Da stellt sich die Frage: Wie gelingt es eigentlich, Lehrkräfte dazu motivieren, sich neben dem Unterricht auch noch für die Teilnahme an Wettbewerben zu engagieren? Bärbel Bartos: „Alles steht und fällt mit der Unterstützung der Schulleitung sowie der Motivation und Eigeninitiative der Lehrkräfte. Vielen macht es einfach Spaß, den Kindern und Jugendlichen einmal einen anderen Zugang zu Mathe anzubieten. An meiner Schule hat die Fachkonferenz Mathematik bereits vor langer Zeit den Beschluss gefasst, jährlich verpflichtend am Wettbewerb teilzunehmen – und mit dem Erfolg steigt bekanntlich auch die Lust auf eine Wiederholung.“

MoG als Chance für Teambildung

Stichwort Erfolg: Die Höhe und Vielfalt der Gewinne hängen ebenfalls vom Engagement der Koordinator:innen ab. Bärbel Bartos gibt zu, dass ihr das Einwerben von Geld- und Sachspenden nicht immer leicht fällt. Dennoch: Als ihr 2014 mit Beginn ihres Engagements für MoG auffiel, dass es zumeist nur für die Erst- und Zweitplatzierten Preise gab, hat die engagierte Lehrerin entschieden, dass auch Anerkennungspreise vergeben werden und sie machte sich auf die Suche nach Sponsoren. Zuletzt konnten z. B. Klassensätze Mathebleistifte mit der Beschriftung der Zahl Pi aus einem Mathematik-Mitmachmuseum als Trostpreis überreicht werden.

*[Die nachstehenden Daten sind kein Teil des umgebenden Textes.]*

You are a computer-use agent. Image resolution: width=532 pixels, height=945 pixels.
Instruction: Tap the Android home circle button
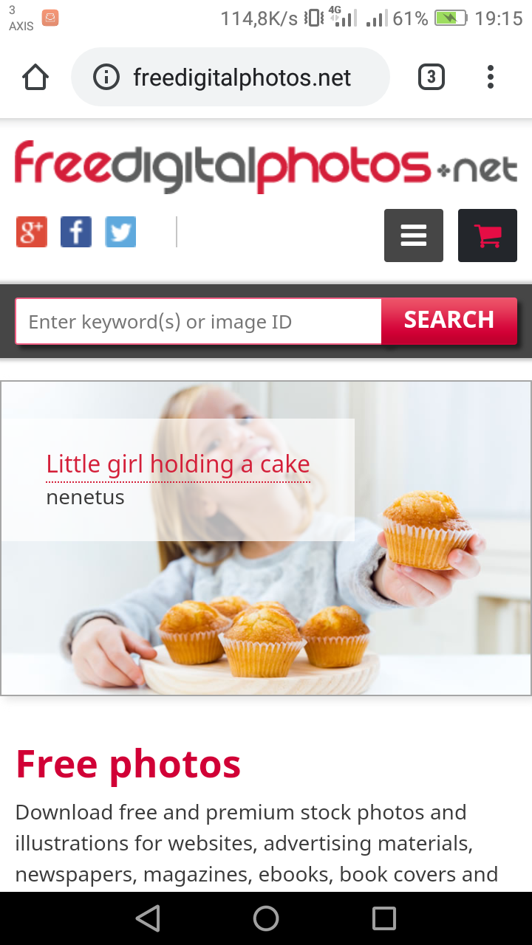point(266,918)
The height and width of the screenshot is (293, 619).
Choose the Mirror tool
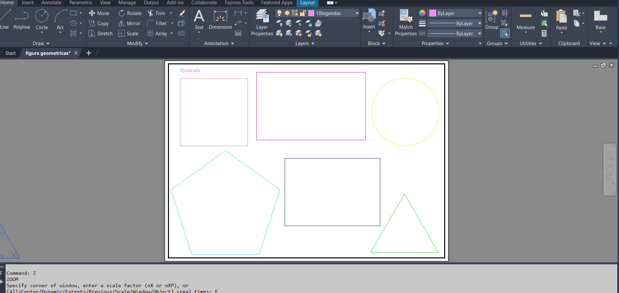pos(129,24)
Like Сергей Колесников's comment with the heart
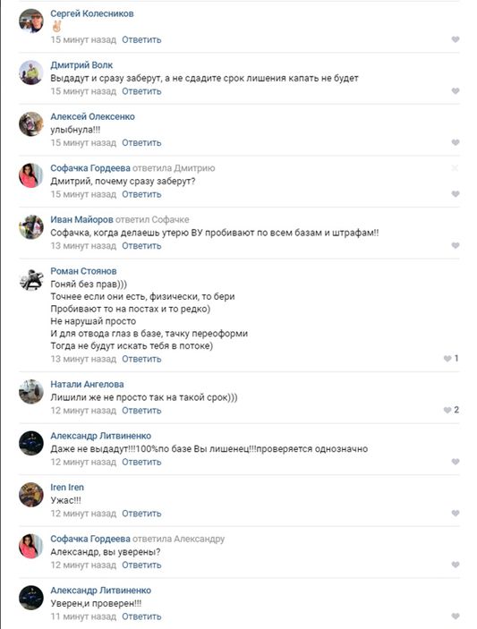The height and width of the screenshot is (629, 477). tap(455, 39)
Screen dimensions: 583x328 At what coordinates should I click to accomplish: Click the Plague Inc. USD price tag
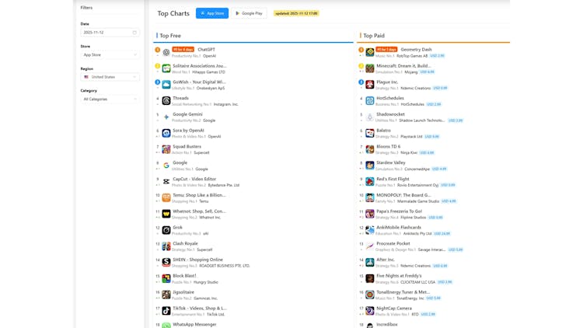[x=440, y=88]
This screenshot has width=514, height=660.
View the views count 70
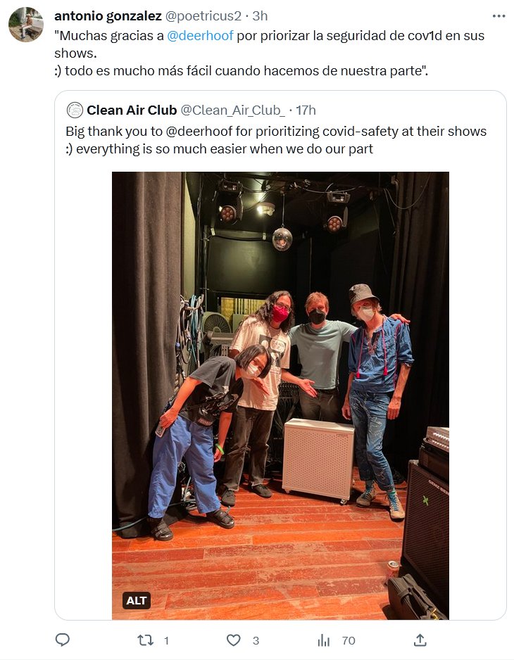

„Mit Mathematikern ist kein heiteres Verhältnis zu gewinnen“, soll Johann Wolfgang von Goethe gesagt haben. Vielleicht hätte den großen deutschen Dichter und Denker diese besondere Wettbewerbskultur angeregt, sein Verhältnis zu Mathematikern neu zu justieren. Bärbel Bartos jedenfalls zeigt sich immer wieder begeistert darüber, wie über MoG eine andere und heitere Lernkultur einzieht – zumindest für den Moment des Wettbewerbs: „Da wird gelacht und herumgelaufen, man feuert sich gegeneinander an, mal ist es übermütig laut, mal konzentriert leise. Man könnte den Wettbewerb auch als Maßnahme zur Teambildung begreifen. Gerade bei den Kursen zu Beginn der Oberstufe erleben wir, dass durch MoG ein gutes Miteinander entstanden ist. Und natürlich wird auch die Frage gestellt, warum Mathe nicht immer so sein kann.“      

Text: Inge Michels

Kompakt
MoG richtet sich an die Abschlussklassen der Mittelstufe und die Eingangskurse der Oberstufe. MoG Junior ist für Schülerinnen und Schüler der Klassenstufen fünf und sechs konzipiert. Der Wettbewerb, der auch das fächerübergreifende Denken, Organisationsvermögen, Teamwork und Fremdsprachenkenntnisse herausfordert, findet einmal im Jahr statt (Februar/März), der nächste Termin ist der 6.2.2024. Weitere Infos unter: https://lw-mog.bildung-rp.de/mog-ansprechpartner-in-deutschland.html

Zur Person
Bärbel Bartos ist die Ansprechpartnerin des Mathematik-Wettbewerbs in Hessen und unterrichtet Mathematik in Bad Homburg.